An essential requirement for cell growth is the availability of sufficient nutrients to meet a cell’s biological demands. These nutrients include glucose and glutamine, both of which ultimately enter the TCA cycle, providing the cell with carbon sources to be used for synthesis of macromolecules as well as redox potential to generate ATP. A key regulator of cell growth is the mammalian target of rapamycin complex 1 (mTORC1), which senses the availability of nutrients in the environment, and drives cell growth and proliferation under nutrient sufficient conditions through coordination of anabolic/catabolic processes. Despite the necessity of glucose and glutamine for energy production and macromolecule synthesis, it is not fully understood how mTORC1 senses the availability of these two nutrients in order to properly coordinate cell growth. In a paper recently published in the January issue of Molecular Cell, the Blenis lab and colleagues find that glucose and glutamine, through production of ATP via the TCA cycle, positively feed back to mTORC1 activation through an AMPK-, TSC1/2-, and Rag-independent mechanism.
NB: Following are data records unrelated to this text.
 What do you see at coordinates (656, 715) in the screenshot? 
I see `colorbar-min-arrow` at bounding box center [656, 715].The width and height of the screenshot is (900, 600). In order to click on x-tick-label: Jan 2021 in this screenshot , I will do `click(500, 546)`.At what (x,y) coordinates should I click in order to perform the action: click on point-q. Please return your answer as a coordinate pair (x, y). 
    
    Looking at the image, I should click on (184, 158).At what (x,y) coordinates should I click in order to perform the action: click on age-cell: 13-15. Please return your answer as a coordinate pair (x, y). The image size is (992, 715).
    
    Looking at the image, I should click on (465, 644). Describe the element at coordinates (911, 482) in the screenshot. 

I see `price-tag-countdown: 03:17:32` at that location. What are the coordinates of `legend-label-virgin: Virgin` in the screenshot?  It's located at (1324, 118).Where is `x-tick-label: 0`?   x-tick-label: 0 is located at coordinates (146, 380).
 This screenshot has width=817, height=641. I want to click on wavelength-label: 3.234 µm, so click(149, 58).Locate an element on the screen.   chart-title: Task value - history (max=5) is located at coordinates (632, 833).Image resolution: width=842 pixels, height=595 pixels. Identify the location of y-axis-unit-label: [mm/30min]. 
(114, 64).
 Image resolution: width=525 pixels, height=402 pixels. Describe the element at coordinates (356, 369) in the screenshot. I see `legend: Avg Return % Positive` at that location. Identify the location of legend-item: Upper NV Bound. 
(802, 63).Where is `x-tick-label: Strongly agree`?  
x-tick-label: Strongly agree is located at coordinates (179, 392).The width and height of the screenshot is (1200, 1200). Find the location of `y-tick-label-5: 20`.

Through completion of an siRNA screen, Blenis lab members identified the ATP-dependent Tel2-Tti1-Tti2 (TTT)-RUVBL1/2 complex as a metabolic regulator of mTORC1 signaling. This complex has previously been shown to regulate the assembly and stability of phoshphoinositide-3-kinase-related protein kinases (PIKK) family proteins, including mTORC1. In this study, the Blenis lab showed that energetic stress caused by the depletion of glucose and glutamine leads to disassembly and repression of the TTT-RUVBL1/2 complex, and that this inhibition prevents homodimerization of mTORC1 into a functional signaling complex and its lysosomal localization – processes that are necessary for phosphorylation of mTORC1 substrates. Moreover, expression of the TTT-RUVBL1/2 complex was found to be upregulated in several tumors and this upregulation was positively correlated with mTORC1 signaling. This study demonstrates novel roles of the TTT-RUVBL1/2 complex in sensing cellular metabolic state, and accordingly regulating cell growth by controlling mTORC1’s functional assembly and lysosomal localization. These findings further suggest that the TTT-RUVBL1/2 complex has potential roles in promoting tumorigenesis, in part through energy-dependent mTORC1 assembly and regulation of this critical cell growth pathway.